** start Given records **

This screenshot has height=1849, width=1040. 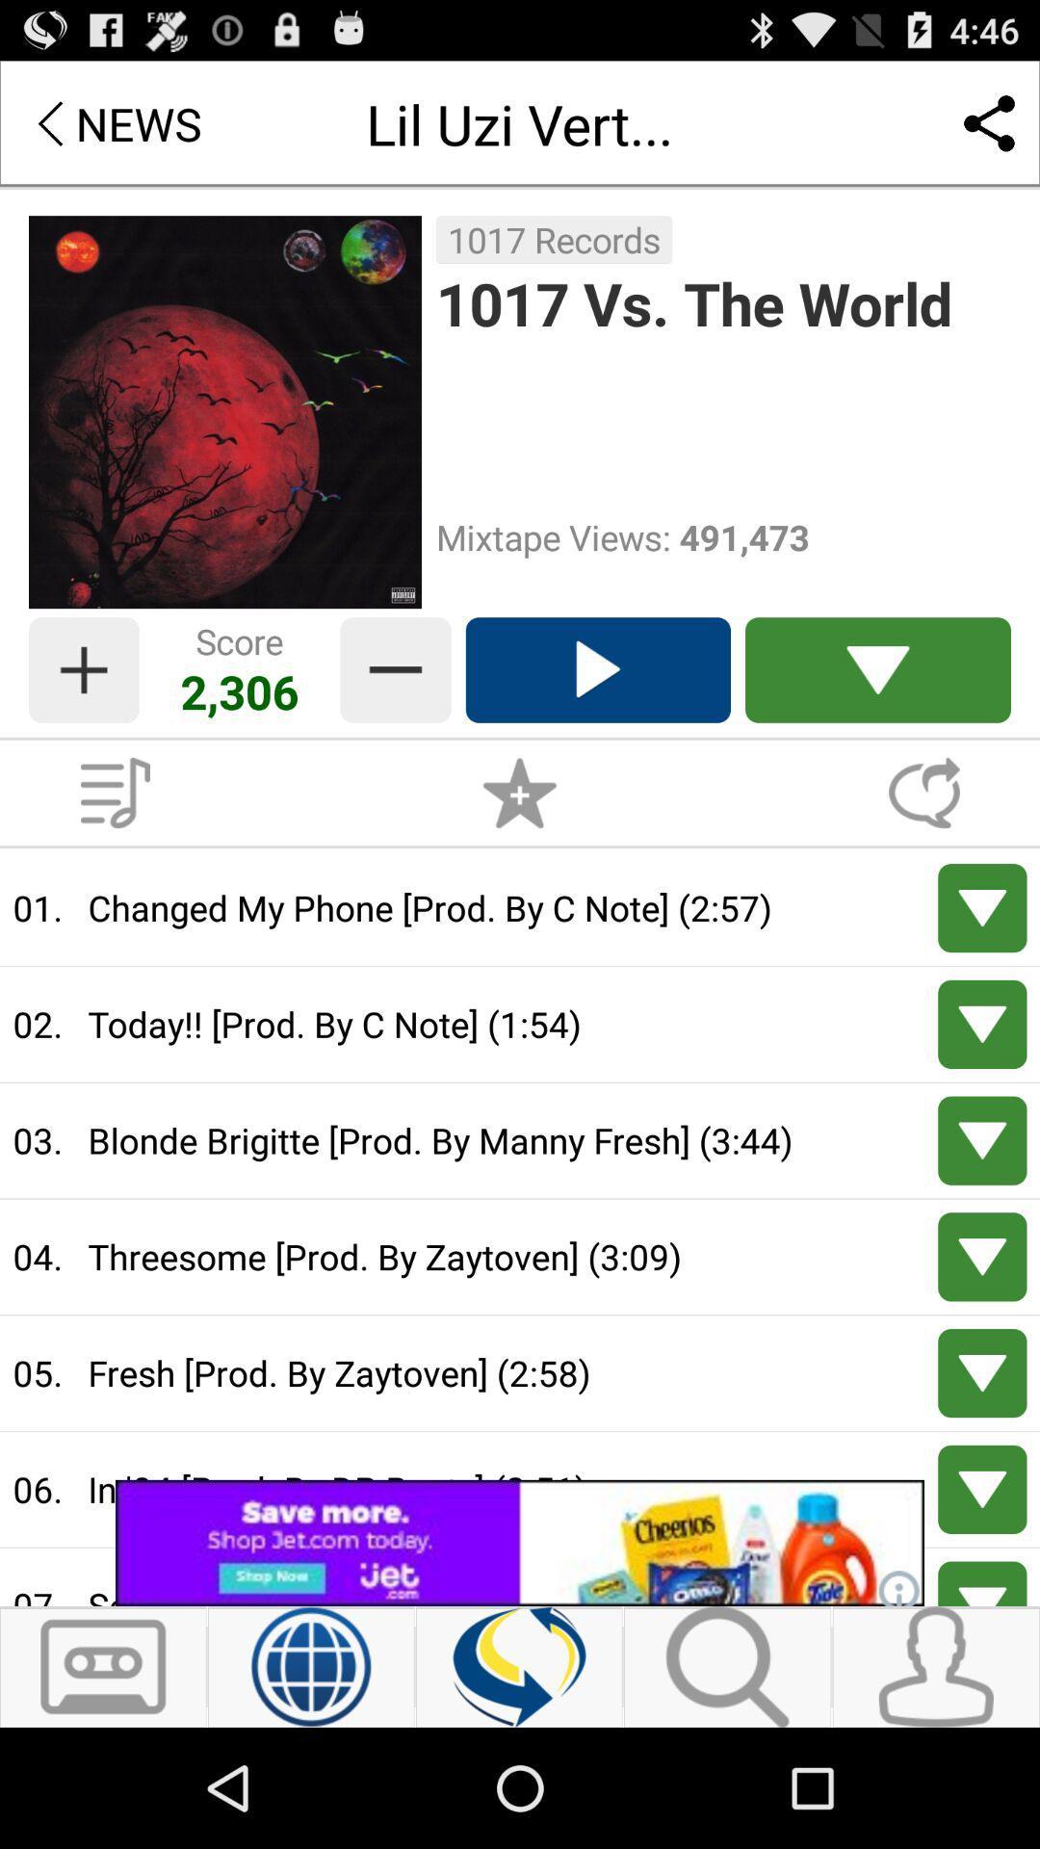 What do you see at coordinates (924, 793) in the screenshot?
I see `send a message` at bounding box center [924, 793].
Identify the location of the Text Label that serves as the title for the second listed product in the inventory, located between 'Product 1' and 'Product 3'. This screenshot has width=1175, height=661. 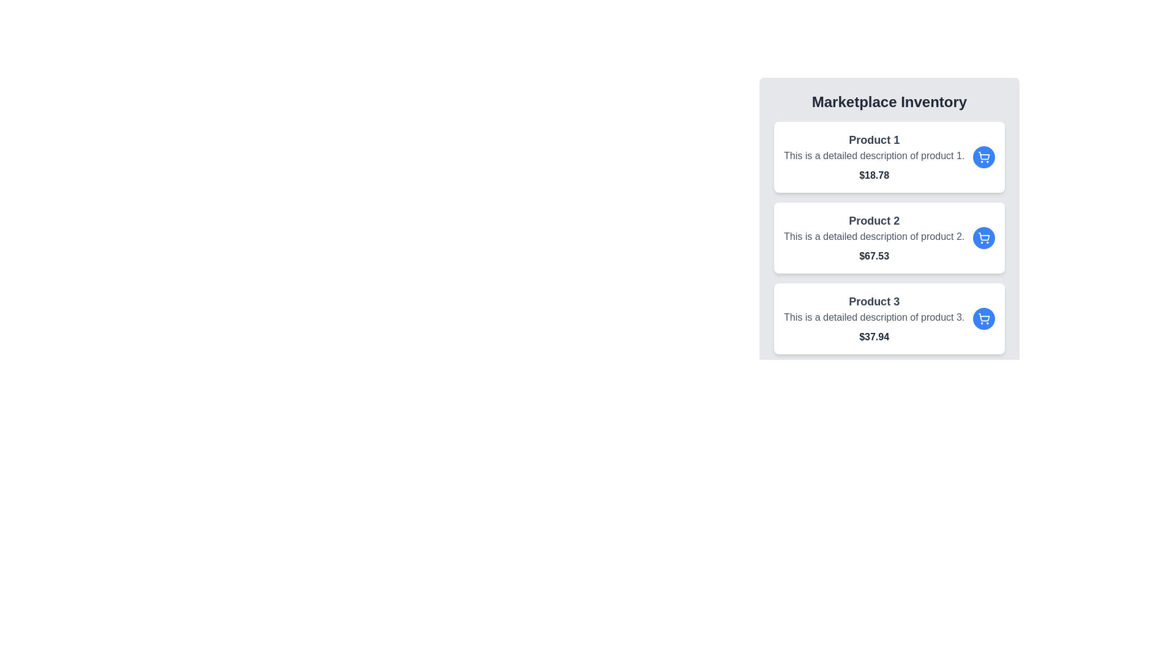
(873, 221).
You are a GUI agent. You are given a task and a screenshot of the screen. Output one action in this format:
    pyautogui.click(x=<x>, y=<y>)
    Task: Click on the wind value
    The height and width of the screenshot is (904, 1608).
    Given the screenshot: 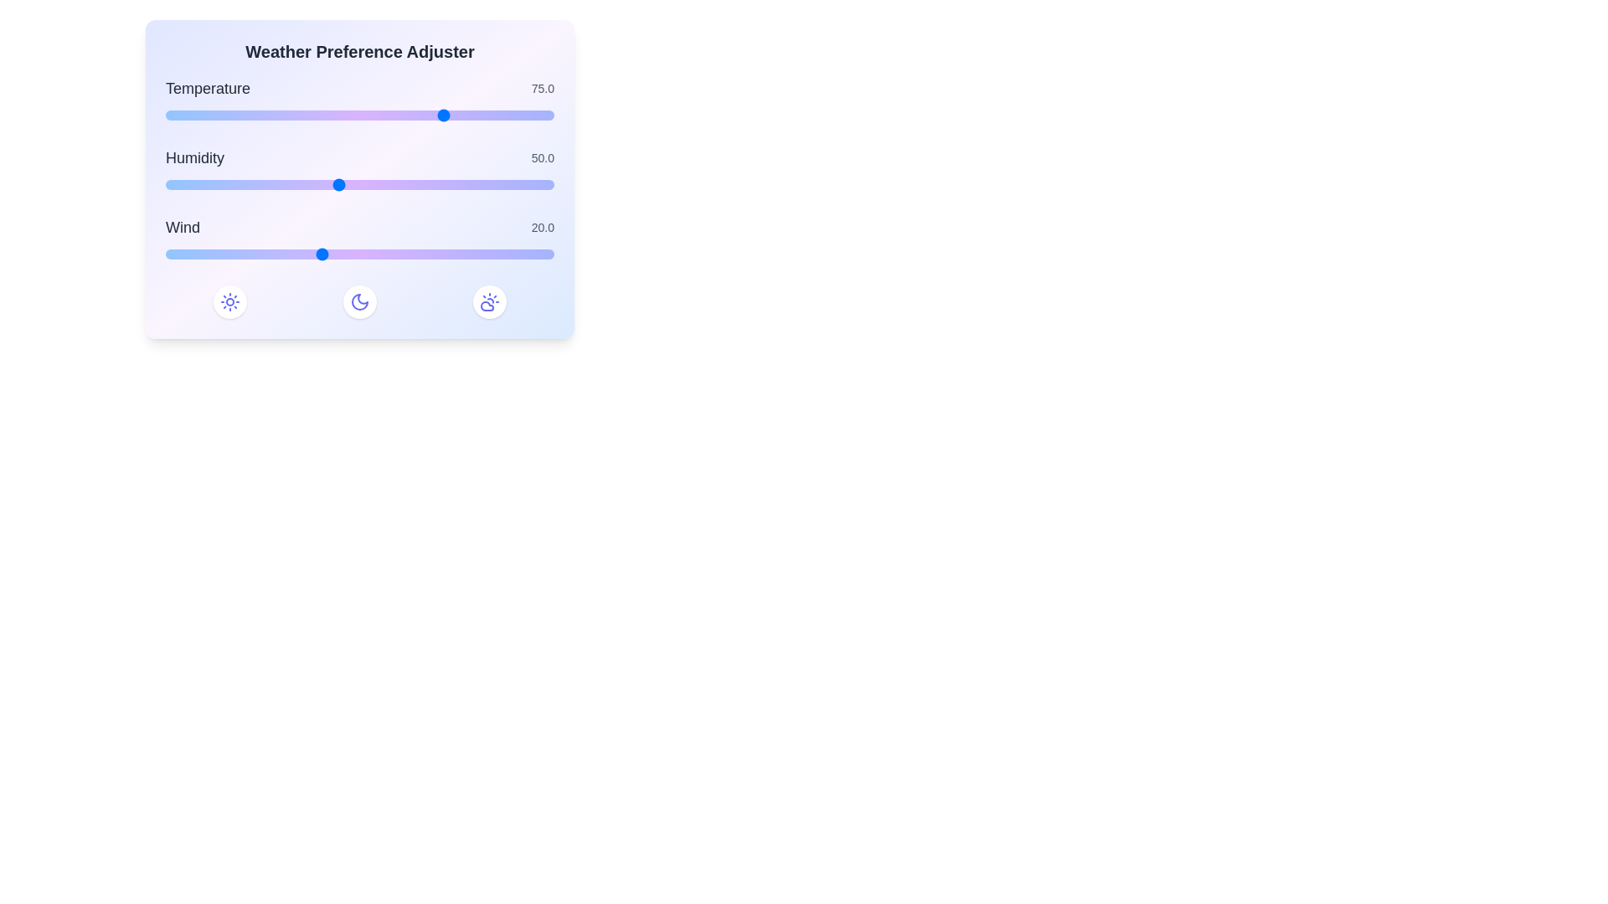 What is the action you would take?
    pyautogui.click(x=351, y=255)
    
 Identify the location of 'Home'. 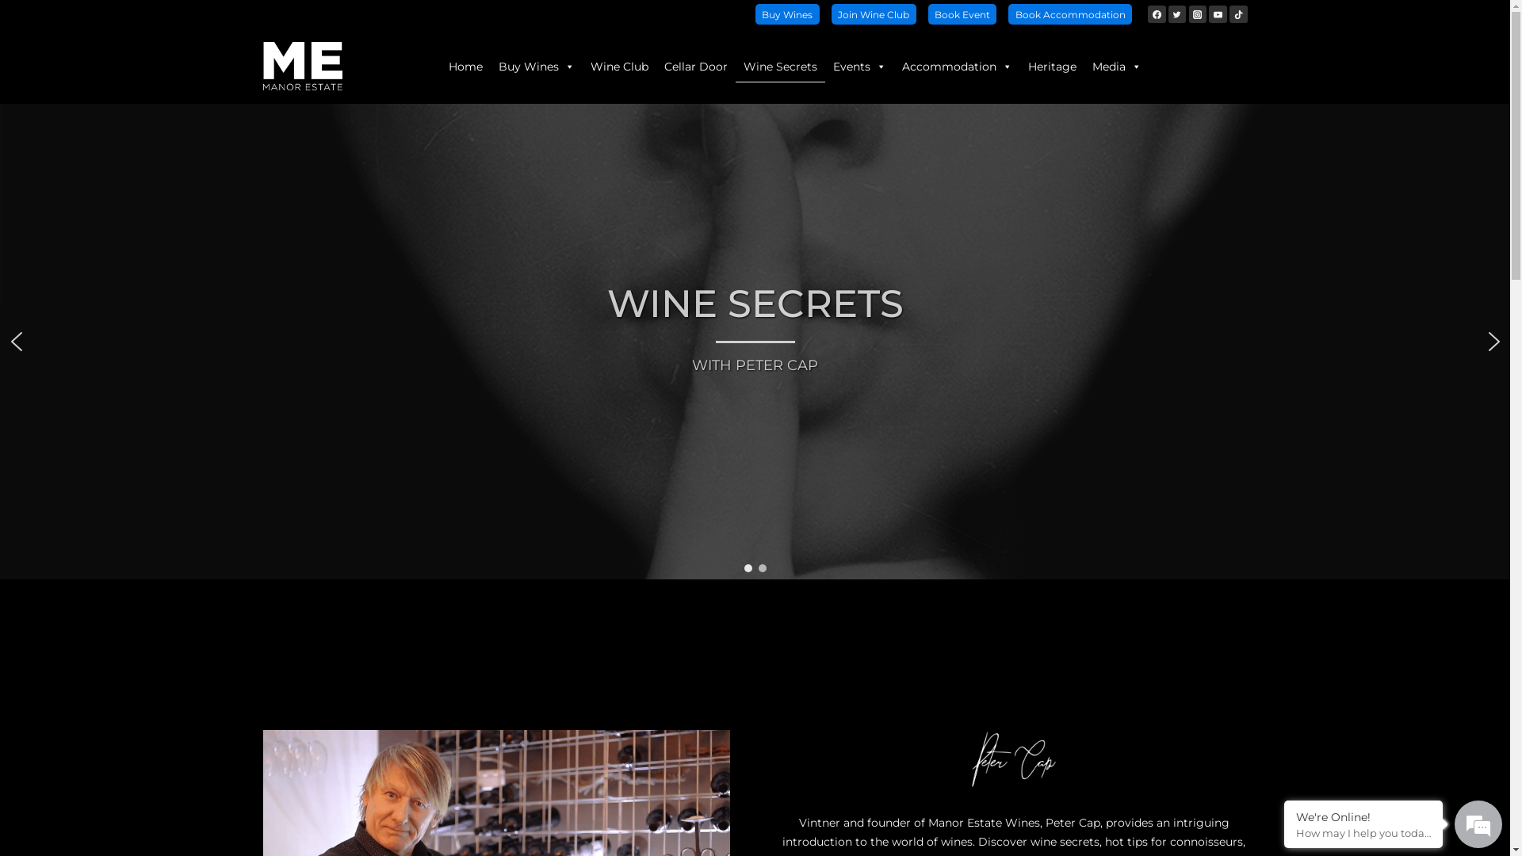
(465, 66).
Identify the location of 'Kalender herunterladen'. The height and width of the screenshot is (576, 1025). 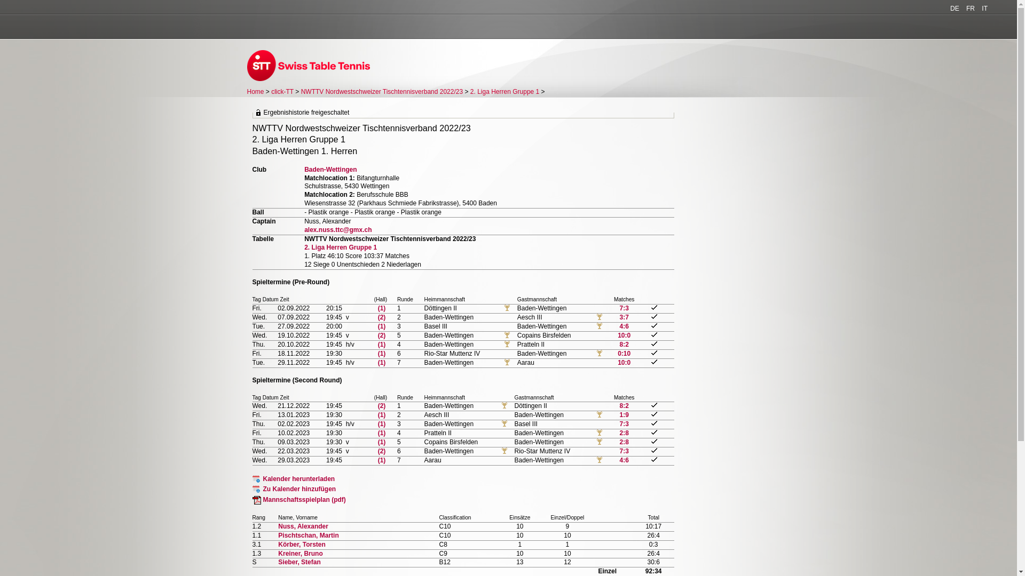
(293, 479).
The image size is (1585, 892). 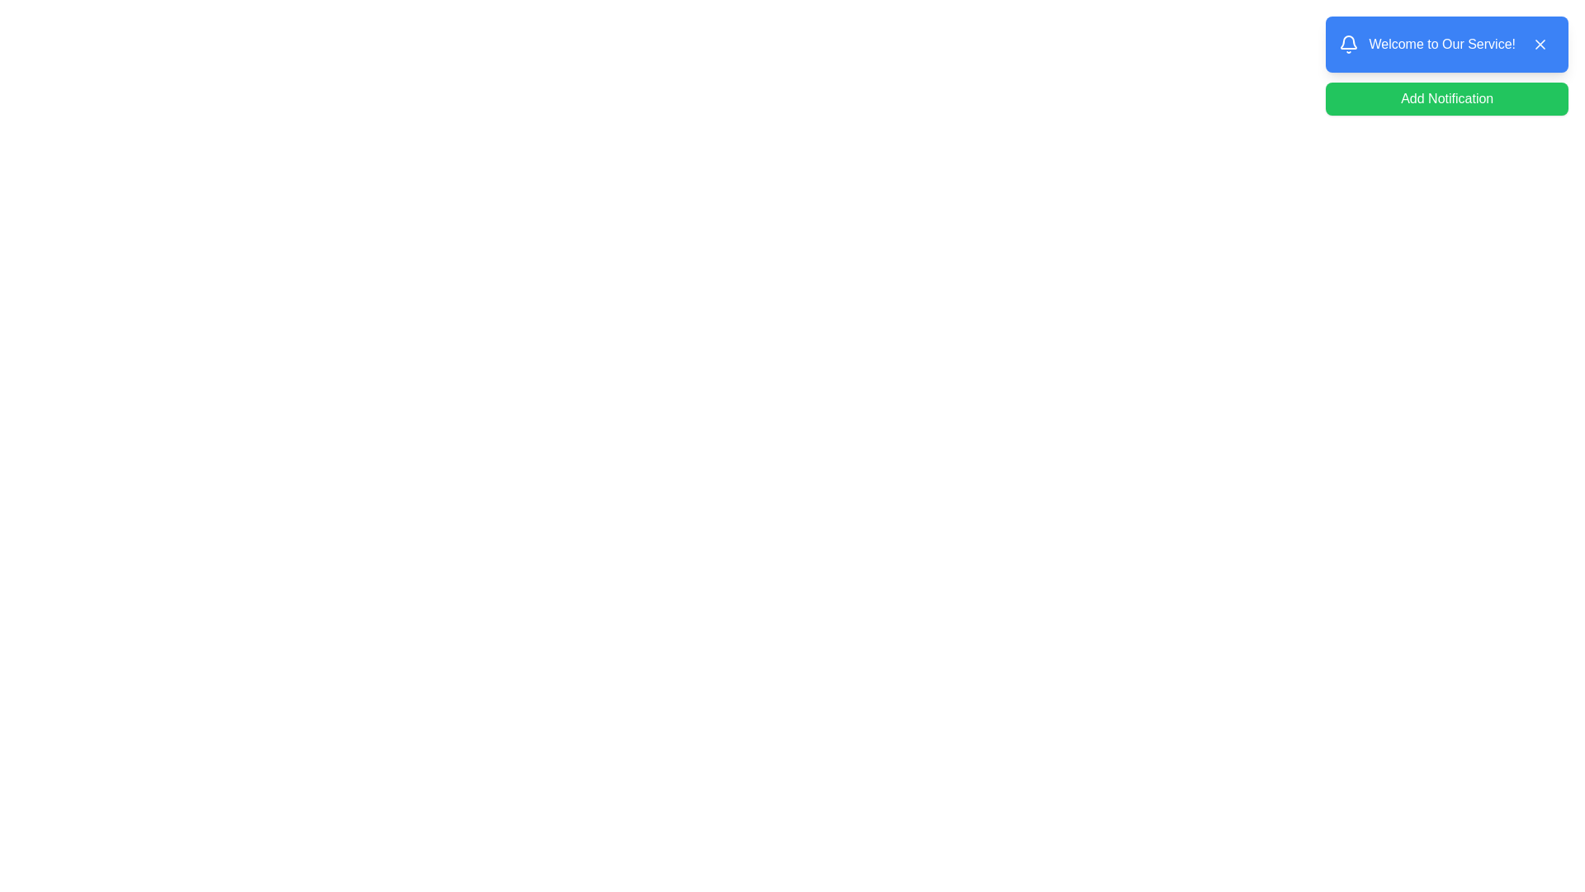 I want to click on the small 'X' icon button located at the top right corner of the blue notification banner, so click(x=1540, y=44).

** end Given records **

- [What to produce] Change "inventory" to "catalog" in the entries, starting at the line that contains "Identify the location of the" and stopping after the line that contains "(873, 221).", with nothing else altered. Give only those lines again, without the pictures.

- [Expected output]
Identify the location of the Text Label that serves as the title for the second listed product in the catalog, located between 'Product 1' and 'Product 3'. This screenshot has width=1175, height=661. 
(873, 221).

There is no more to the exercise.